At least 30 per cent of the contents of the average household bin could be composted at home.

  • It is a great way of improving your soil fertility for free
  • Landfilling of organic waste produces methane (a greenhouse gas) while composting does not
  • It is a 'closed-loop' recycling system - you produce the waste, you compost it, you use the product
  • Compost is a good alternative to buying peat-based composts, which result in peat bog habitat loss

Special offer home compost bins

Cambridgeshire councils are now offering low-cost compost bins delivered to your home. Prices start at just £16.98 plus £5.49 delivery, with buy one get one half price offers on some bins. You can order compost bins online or by calling 0844 571 4444.

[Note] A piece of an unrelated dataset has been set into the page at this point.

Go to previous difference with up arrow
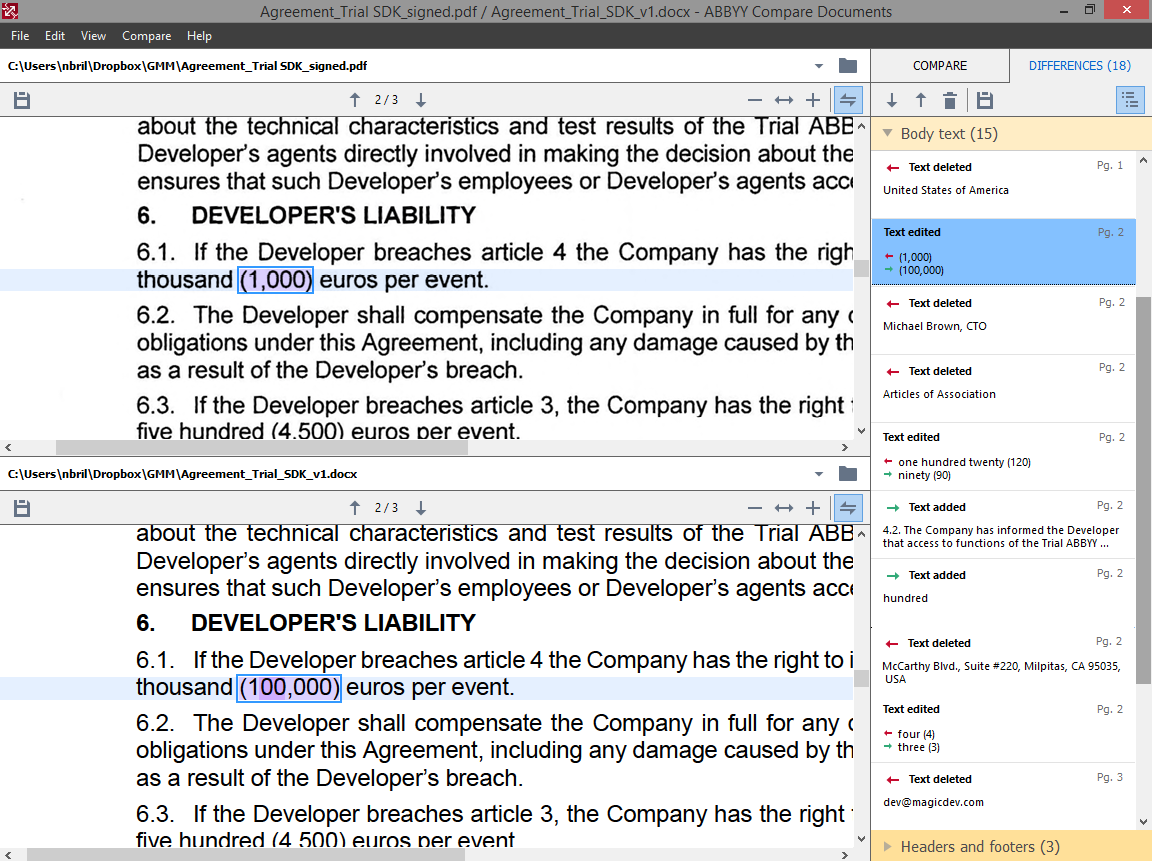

What you can compost at home

  • 'Greens'
    • fruit and vegetable peelings
    • tea bags and coffee grounds
    • old flowers
    • grass cuttings
  • 'Browns'
    • cardboard egg boxes
    • small amounts of scrunched up newspaper
    • bedding from vegetarian pets (eg. straw, hay or newspaper from a rabbit hutch)
    • shredded paper
    • garden prunings

What you shouldn't compost at home

  • meat
  • fish
  • dairy
  • cooked food
  • cat and dog waste
  • coal ash (wood ash can be composted)

Solving composting problems

For composting to work properly, your bin needs both moisture and air. The best way to achieve this is to put in a good mixture of 'greens', which supply the moisture and nitrogen, and 'browns', which aerate the compost and supply carbon. ('Greens' and 'browns' are just convenient general terms and don't always reflect the actual colour of the materials).

  • If you find your compost is wet and sludgy:
    Add more 'browns' and turn the compost to let air in.
  • If the compost is too dry:
    Add 'greens' or a little water to the bin.

After a few months, the ingredients you have put in your compost bin should have turned into a dark brown, earthy material at the bottom of the bin, which can be dug out leaving the newer material in the bin.

Don't worry if your compost is not fine and crumbly. Even if it is lumpy, sticky or stringy, with bits of twig and eggshell still obvious, it is still usable.

A more comprehensive list of ingredients and good advice about composting is available on the Garden Organic home composting website.

Master composters

Cambridgeshire has a network of volunteers called master composters, dedicated to:

  • raising awareness of the benefits of composting
  • encouraging people to home compost
  • helping those already composting to do so more effectively
  • encouraging the setting up of community composting schemes.

If you are interested in speaking to, or becoming a master composter yourself, contact Compost Connexions at Cambridgeshire Community Reuse and Recycling Network (CCORRN) on 01354 742300.

Free soil conditioner

You can collect free soil conditioning compost from the AmeyCespa (formerly Donarbon) site off the A10 near Waterbeach. You need to take your own shovel and sacks. The soil conditioner is made from the contents of your green bins.

Alternatively, you can purchase the soil conditioner in 40litre sacks at £2.50 each from your local recycling centre.